## start MATERIAL SUPPLIED

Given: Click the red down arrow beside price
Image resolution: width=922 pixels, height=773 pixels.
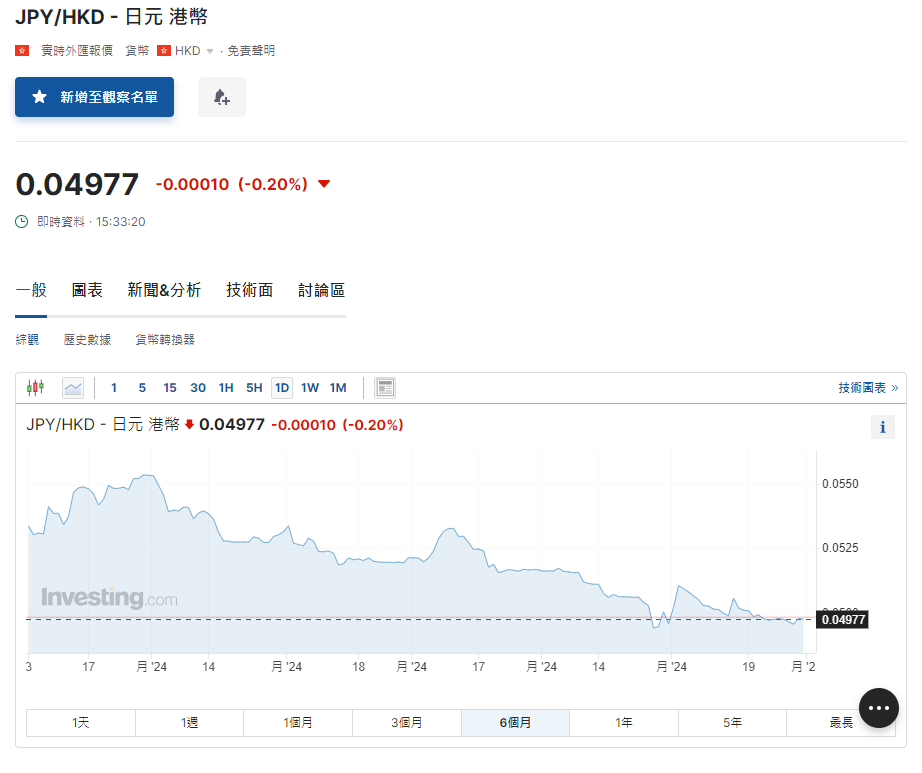Looking at the screenshot, I should 323,184.
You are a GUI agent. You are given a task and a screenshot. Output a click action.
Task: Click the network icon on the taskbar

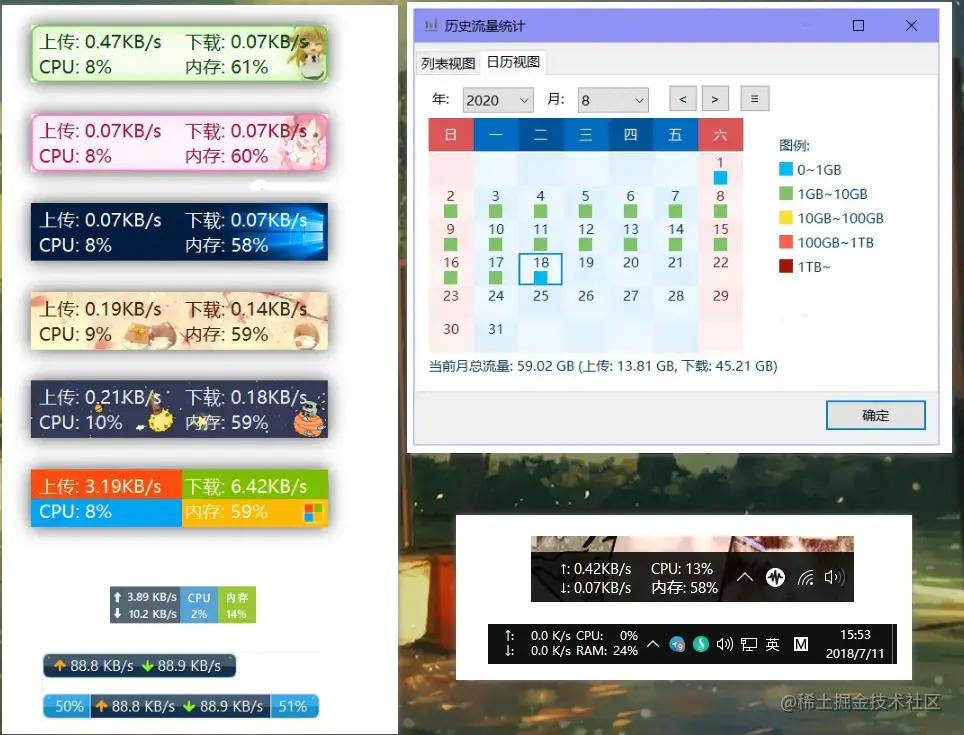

## end MATERIAL SUPPLIED

◆ YOUR TASK
Put everything from the line containing "You are a GUI" down to the end of the listing into a Markdown table with the columns "Row" and "Line", one line per row and blank lines omitted. Leave the pictures out of the table.

◆ COMPLETED TASK
| Row | Line |
|---|---|
| 1 | You are a GUI agent. You are given a task and a screenshot. Output a click action. |
| 2 | Task: Click the network icon on the taskbar |